On the front page there is still an articulate and stroppy minority who want a more conventional treatment, with lots of stories piled up, a la Daily Telegraph. Most people, though, seem to be enjoying the zippier feel, and the stripped-down list of essential news, plus one main story and a big picture.

Interestingly, the most hostile group of all are older journalists: one media writer from another paper told me he had rung round for opinions and found that there were two almost mutually exclusive groups: the hacks who hate it, and the rest, who like it. Of course, if those were the proportions, it would be wonderful. (Being a post-presbyterian Scot I doubt it.)

Most people seem to have enjoyed the front-page images, particularly the whale shark and the Indian in Brompton Cemetery. But quite a lot deeply disliked the photomontage of King Fahd with the two British nurses below him. OK, I am getting the photomontage message.

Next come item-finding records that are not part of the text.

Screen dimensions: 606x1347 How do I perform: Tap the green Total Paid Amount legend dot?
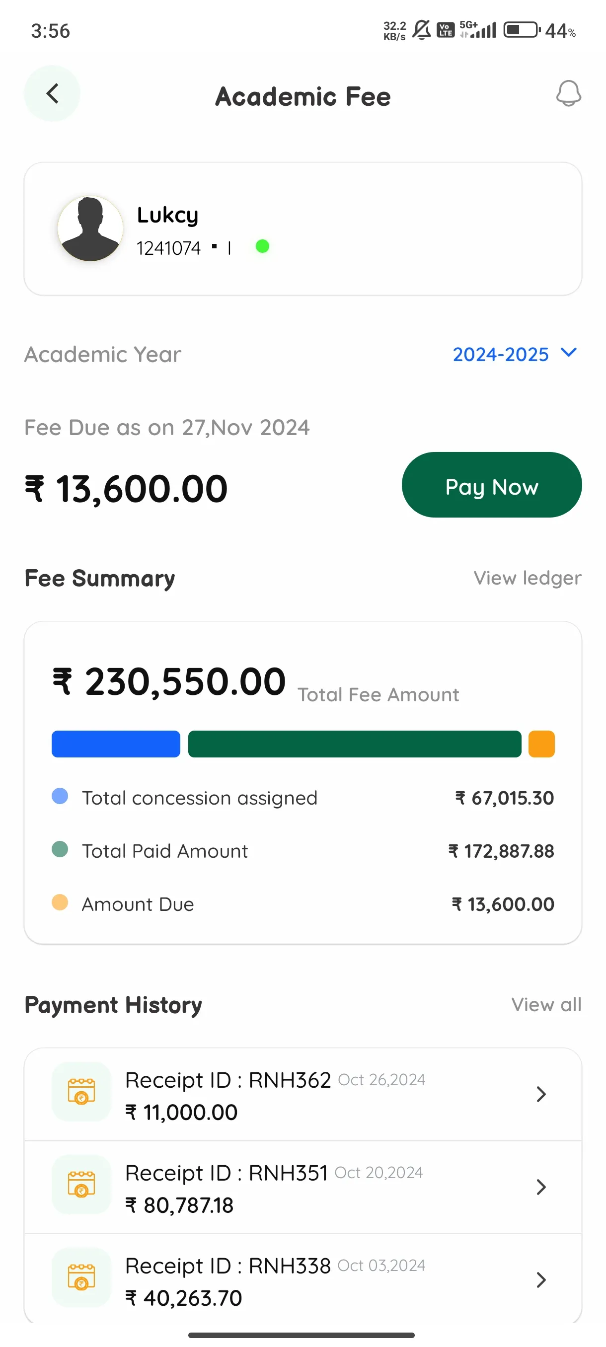(x=60, y=850)
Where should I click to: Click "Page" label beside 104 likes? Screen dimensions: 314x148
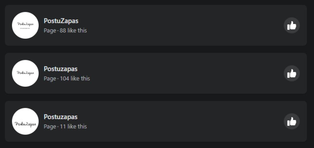50,79
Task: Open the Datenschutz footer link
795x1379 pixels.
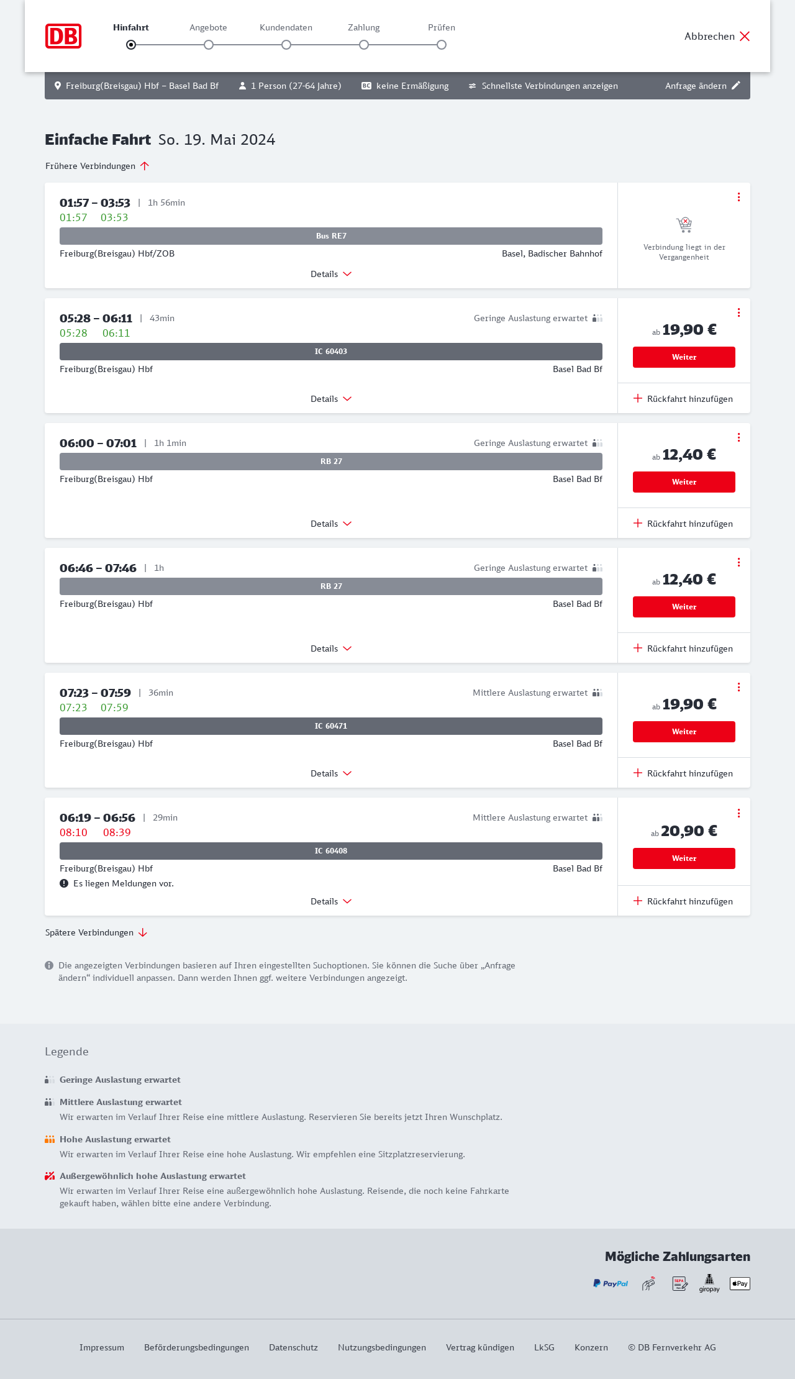Action: point(293,1347)
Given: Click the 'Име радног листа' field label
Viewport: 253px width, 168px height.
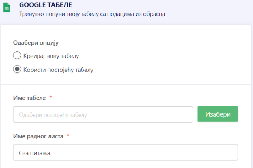Looking at the screenshot, I should tap(38, 136).
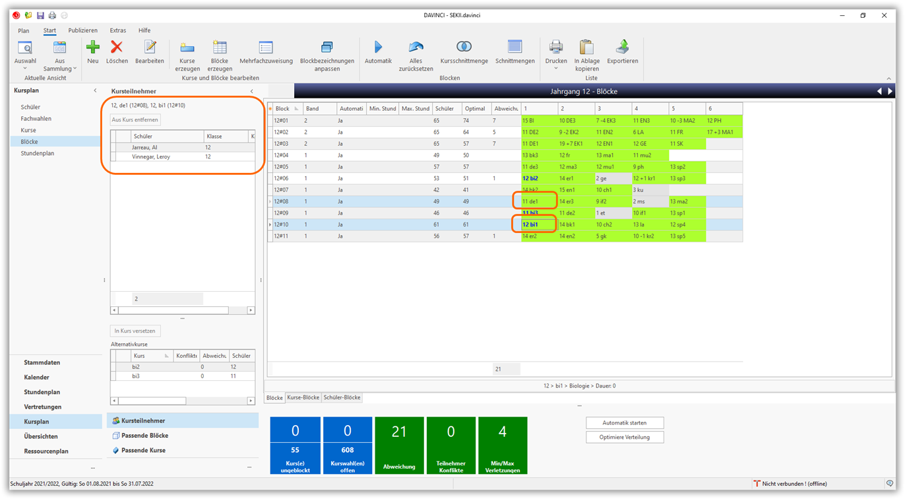Click the Automatik starten button
Image resolution: width=905 pixels, height=499 pixels.
(x=624, y=423)
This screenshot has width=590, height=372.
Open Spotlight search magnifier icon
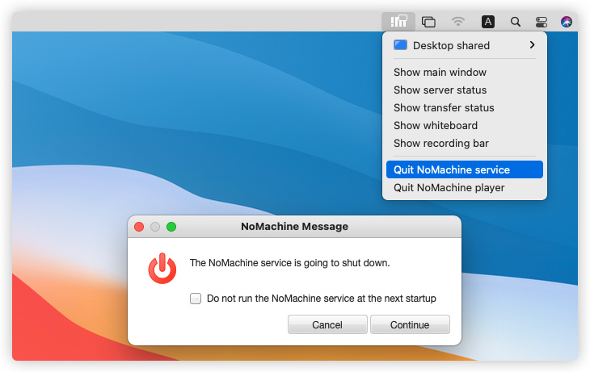(515, 22)
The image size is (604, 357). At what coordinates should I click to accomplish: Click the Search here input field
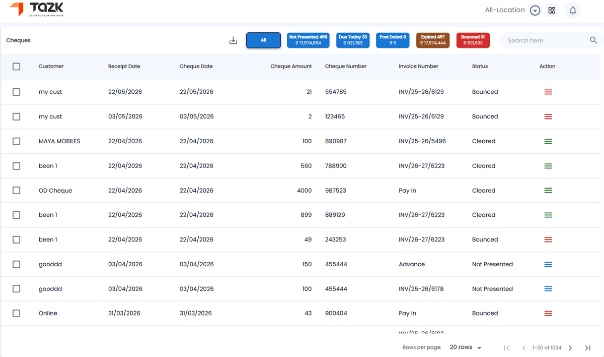(x=545, y=40)
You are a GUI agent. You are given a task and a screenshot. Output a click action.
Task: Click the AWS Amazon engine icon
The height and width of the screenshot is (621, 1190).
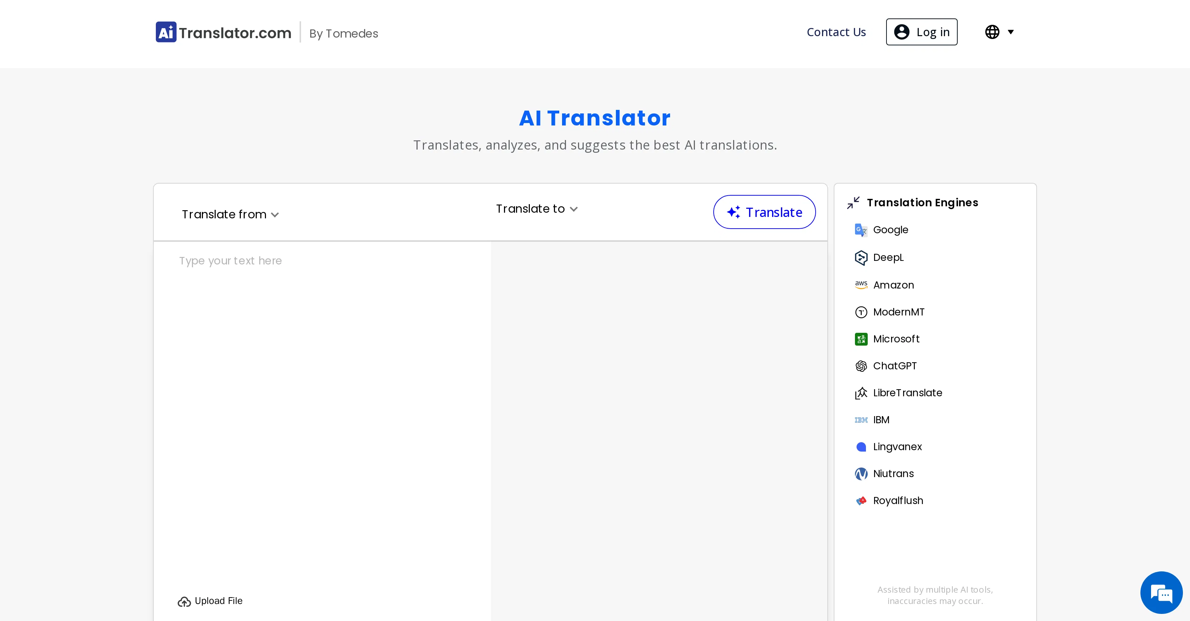pyautogui.click(x=861, y=284)
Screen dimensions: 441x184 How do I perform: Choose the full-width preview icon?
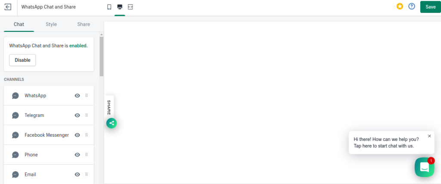click(130, 7)
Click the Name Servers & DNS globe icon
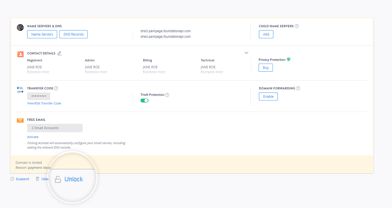The image size is (392, 208). click(20, 28)
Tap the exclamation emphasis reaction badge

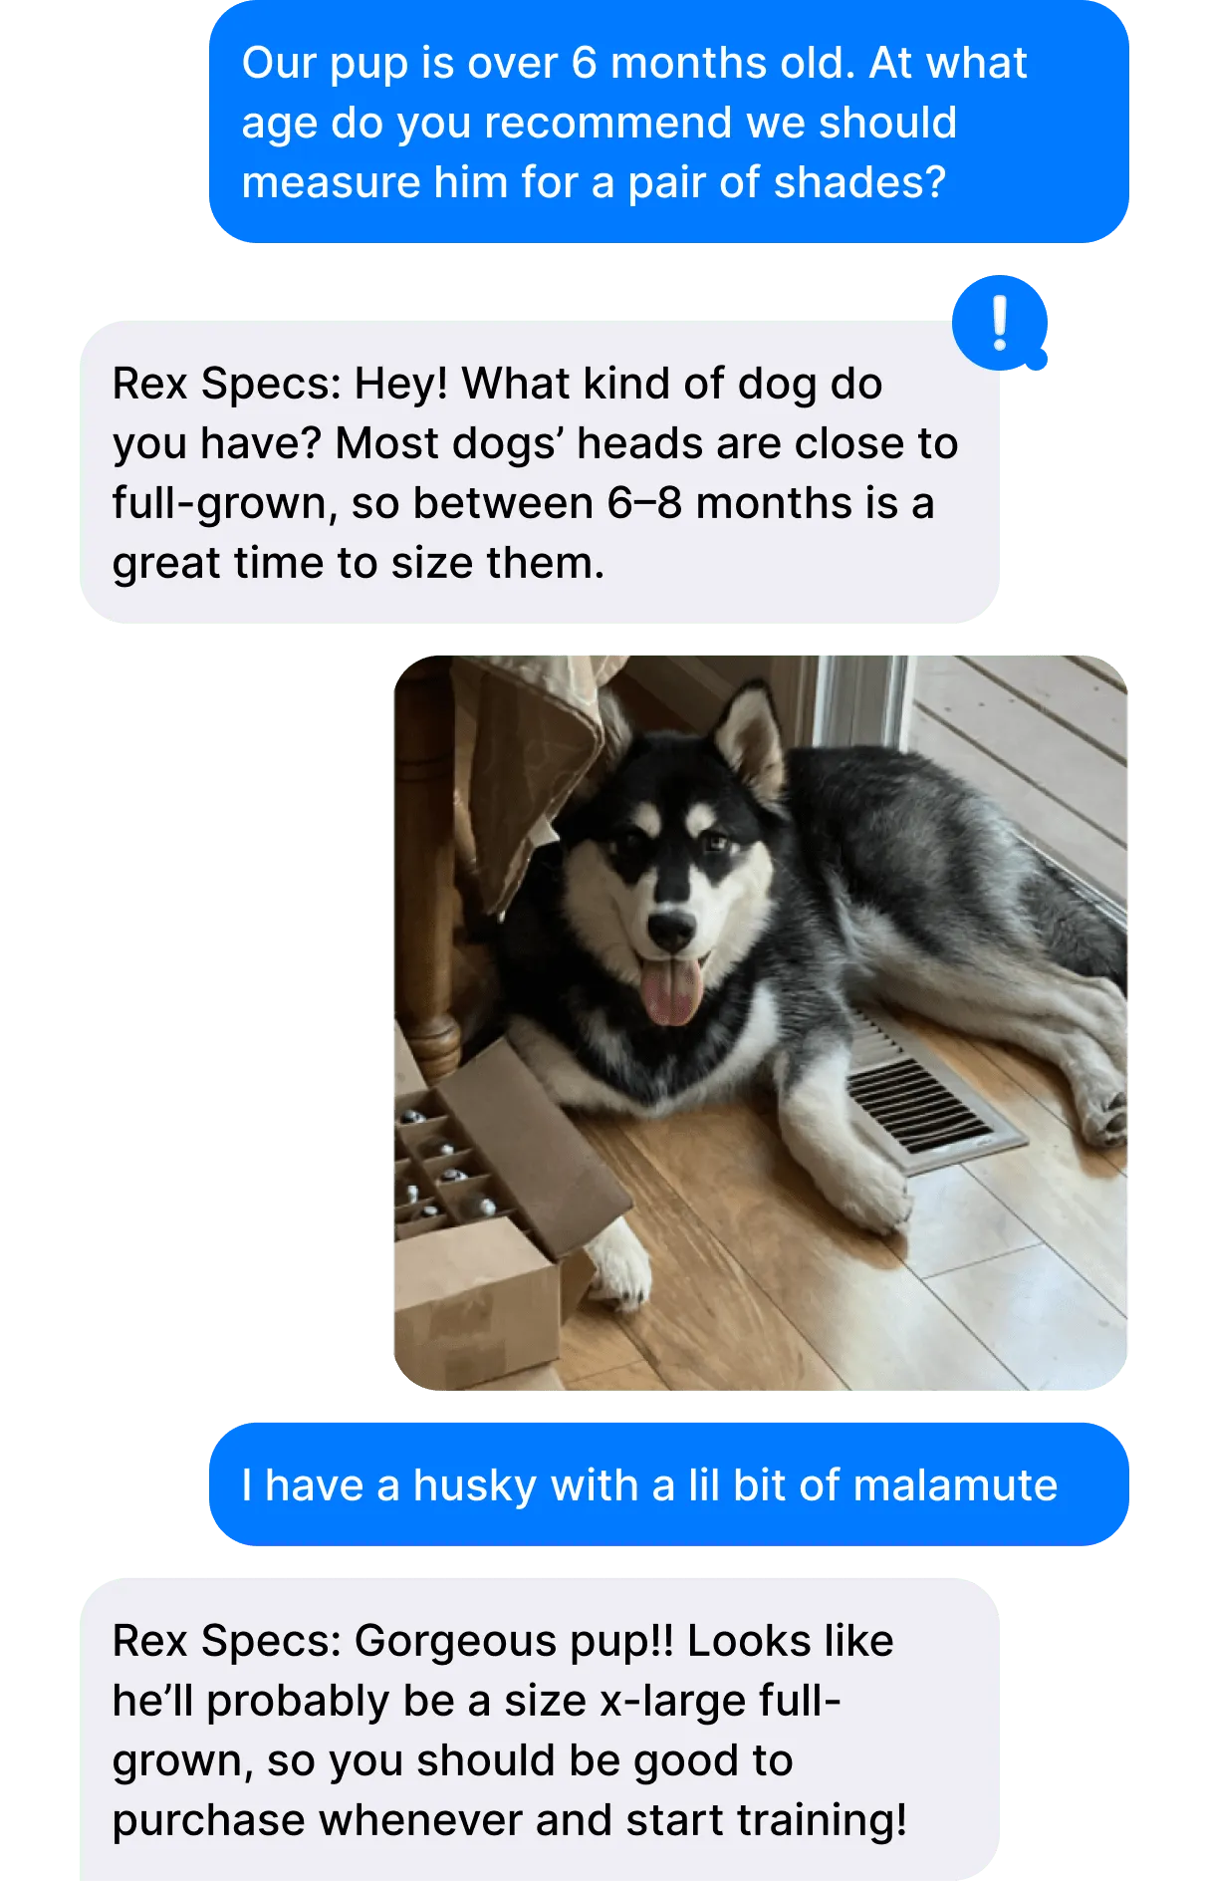999,323
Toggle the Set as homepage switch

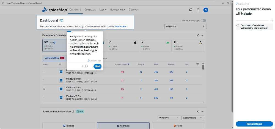tap(203, 20)
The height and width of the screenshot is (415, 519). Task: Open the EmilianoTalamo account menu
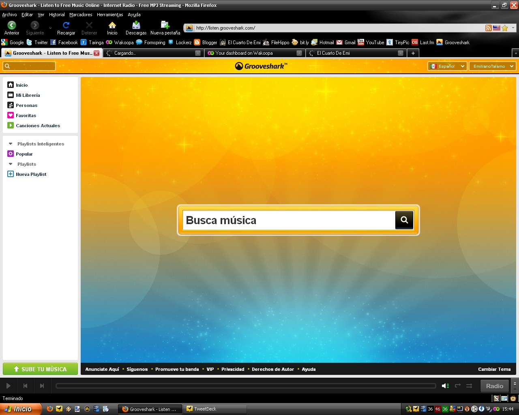pos(492,66)
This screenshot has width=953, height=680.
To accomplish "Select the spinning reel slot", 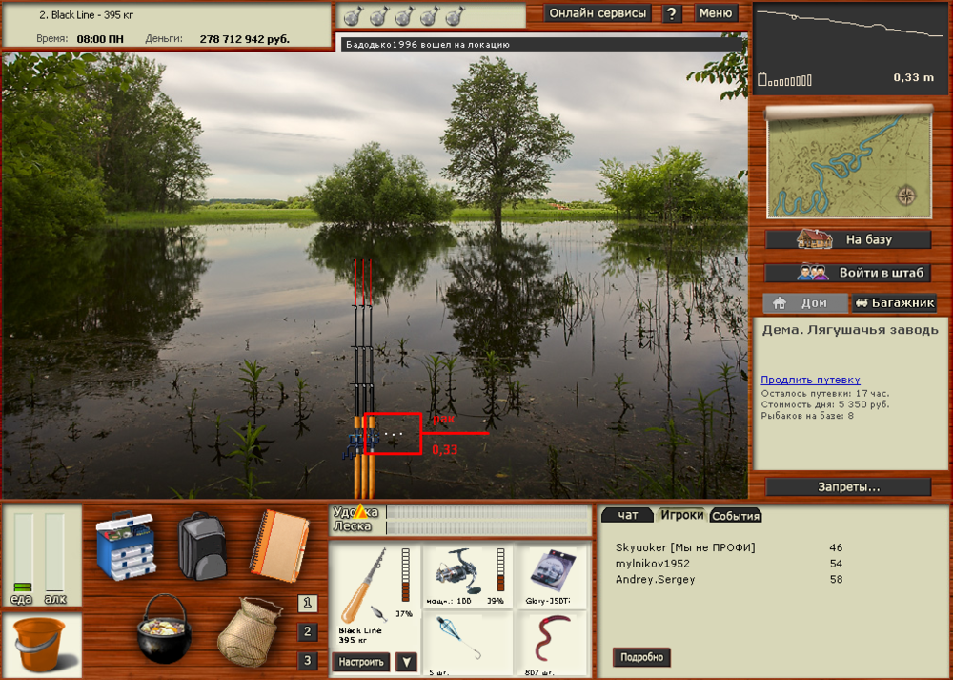I will point(468,575).
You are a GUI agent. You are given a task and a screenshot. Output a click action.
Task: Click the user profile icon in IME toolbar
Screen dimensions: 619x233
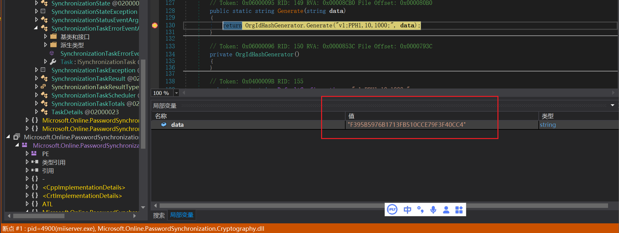[446, 210]
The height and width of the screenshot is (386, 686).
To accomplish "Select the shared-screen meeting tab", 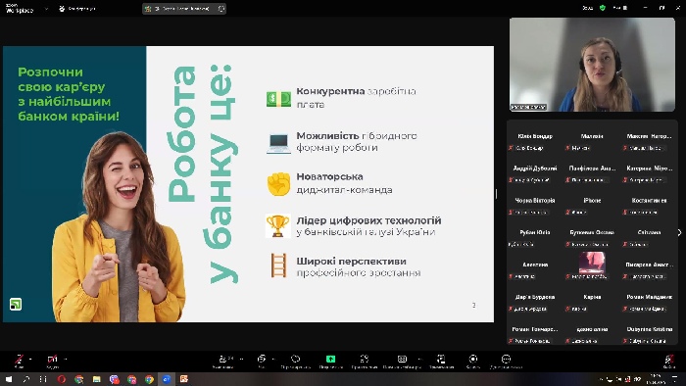I will [184, 8].
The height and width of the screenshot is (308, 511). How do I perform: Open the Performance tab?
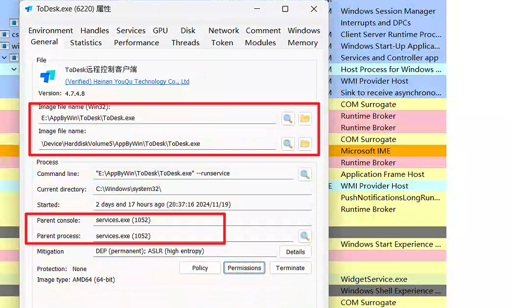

Another thing is the page two index. We put that in to help people through the paper, but very few of you seem to need it or want it much. So I may put back a column of news shorts there before very long, as some readers have asked us to.

But the main thing to say is that all the early indications are of success; the new paper is simply liked more and read more than our much-loved old version. As is traditional on these occasions, a couple of media commentators from rival papers have sagely announced our imminent death. One was a former editor of the Independent on Sunday who fell out badly with the other founders, wrote a book about how beastly everybody was, and has been sadly proclaiming the end of The Independent almost monthly ever since. He is our ever-present professional mourner, hovering in the background with a wreath at the ready. And as year follows year, and we fail to die, his face has grown steadily longer. It now swings fetchingly around his knees. The other is the Labour MP Gerald Kaufman who used to bang on about what a wonderful paper this was ... until we turned him over for taking a freebie holiday in Malta. (Naughty Gerald.) Since then he has changed his mind - I can't think why.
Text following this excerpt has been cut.